From the records below, copy out each line that has the word "Education".

Data for this task:
━━━━━━━━━━━━━━━━━━━━

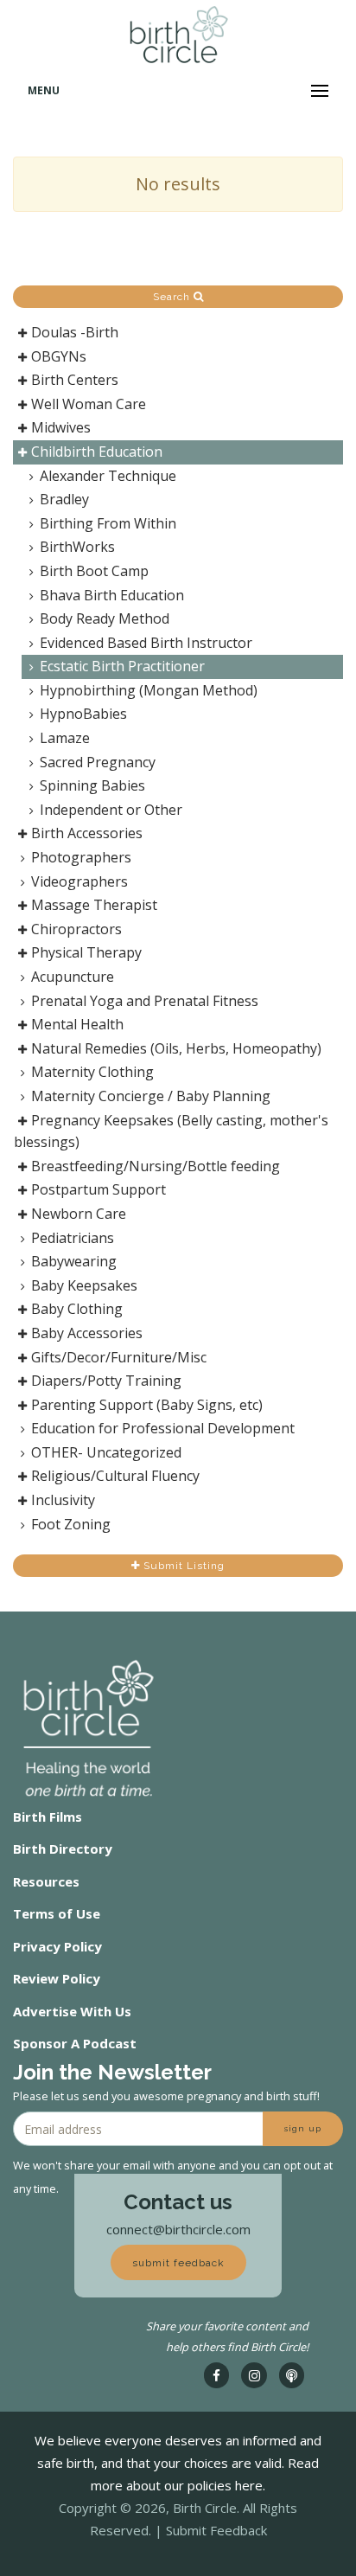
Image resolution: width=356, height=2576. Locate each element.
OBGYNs (58, 356)
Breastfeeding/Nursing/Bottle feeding (155, 1166)
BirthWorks (77, 546)
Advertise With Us (72, 2011)
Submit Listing (182, 1566)
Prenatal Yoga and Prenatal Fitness (144, 1000)
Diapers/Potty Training (106, 1380)
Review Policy (56, 1978)
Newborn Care (78, 1213)
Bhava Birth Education (112, 595)
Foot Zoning (71, 1524)
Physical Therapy (86, 952)
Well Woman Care (88, 403)
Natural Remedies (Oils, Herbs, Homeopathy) (176, 1048)
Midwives (61, 427)
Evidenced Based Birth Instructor (146, 642)
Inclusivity (63, 1499)
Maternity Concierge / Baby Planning (150, 1095)
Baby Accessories (87, 1332)
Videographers (79, 881)
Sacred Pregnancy (98, 762)
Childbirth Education (96, 451)
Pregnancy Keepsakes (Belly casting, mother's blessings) (171, 1131)
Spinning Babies (92, 785)
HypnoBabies (83, 713)
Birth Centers (74, 379)
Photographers (81, 857)
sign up (302, 2128)
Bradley (64, 499)
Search (173, 297)
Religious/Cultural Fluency (115, 1475)
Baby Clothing (77, 1308)
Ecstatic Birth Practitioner (122, 666)
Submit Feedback (216, 2530)
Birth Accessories (87, 833)
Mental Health (77, 1024)
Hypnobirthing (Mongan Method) (148, 690)
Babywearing (74, 1261)
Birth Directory (62, 1848)
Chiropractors (76, 929)
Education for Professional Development (163, 1428)
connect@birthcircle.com (178, 2229)
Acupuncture (72, 976)
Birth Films (47, 1816)
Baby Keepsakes (84, 1285)
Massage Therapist (94, 904)
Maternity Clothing (92, 1071)
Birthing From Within (108, 523)
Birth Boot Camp (94, 570)
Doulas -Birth (74, 332)
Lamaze (65, 737)
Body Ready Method (104, 618)
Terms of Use (56, 1913)
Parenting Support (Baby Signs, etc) (147, 1404)
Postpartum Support (98, 1189)
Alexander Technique (108, 475)
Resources (46, 1881)
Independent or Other (111, 809)
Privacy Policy (57, 1946)
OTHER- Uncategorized (106, 1452)
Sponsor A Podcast (75, 2043)
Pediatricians (72, 1237)
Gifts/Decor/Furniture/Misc (119, 1357)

━━━━━━━━━━━━━━━━━━━━

Output of the task:
Bhava Birth Education (112, 595)
Childbirth Education (96, 451)
Education for Professional Development (163, 1428)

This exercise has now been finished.